Le film achevé, il est présenté en avant-première mondiale le 2 mars 1945, au Palais de Chaillot. Arletty se fait remarquée par son absence : arrêtée le 20 octobre 1944 à l’hôtel Lancaster, elle est accusée d’avoir eu une relation amoureuse avec un Allemand… Dès 1945, le film est un triomphe à Paris.
Au final, Les enfants du paradis aura coûté 42 500 000 de francs, soit un dépassement de 13 900 000 francs par rapport au budget initial. Volontairement, Marcel Carné a retardé la sortie du film. Ainsi, il en a fait le premier film de la paix retrouvée.
Le succès du film ne s’arrête pas aux frontières. Aux États-Unis, il rencontre un vif succès, et obtient sa sélection aux Oscars de 1946. Peu de temps avant, le film avait été distribué au Royaume-Uni, sous son titre original. Du 30 novembre 1946 au 27 mars 1947, il fait salle comble, au Rialto.

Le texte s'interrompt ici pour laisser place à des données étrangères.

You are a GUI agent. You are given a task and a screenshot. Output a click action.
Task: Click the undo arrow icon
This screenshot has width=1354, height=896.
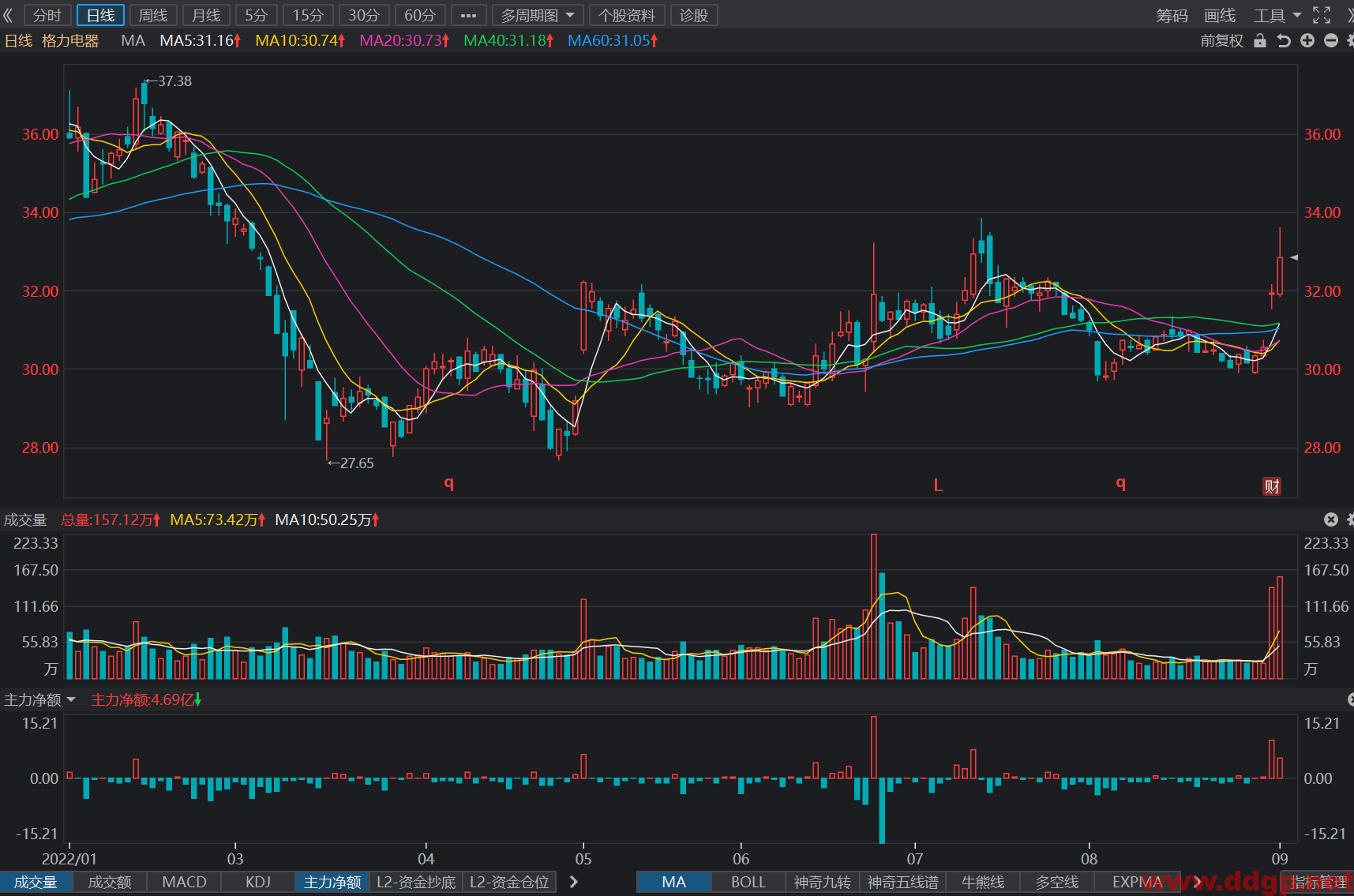point(1284,40)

En 2008, le chef d’œuvre de Carné renait sur la scène de l’Opéra national de Paris. Le ballet est signé José Martinez et Marc Olivier Dupin. En mars et octobre 2012, Les enfants du paradis est ressorti sur les écrans américains et français. Restauré et en haute définition, il est à l’affiche de la Filmothèque du quartier latin. Le film est également disponible en DVD et Blu-ray depuis le 24 octobre, date de sa ressortie en France.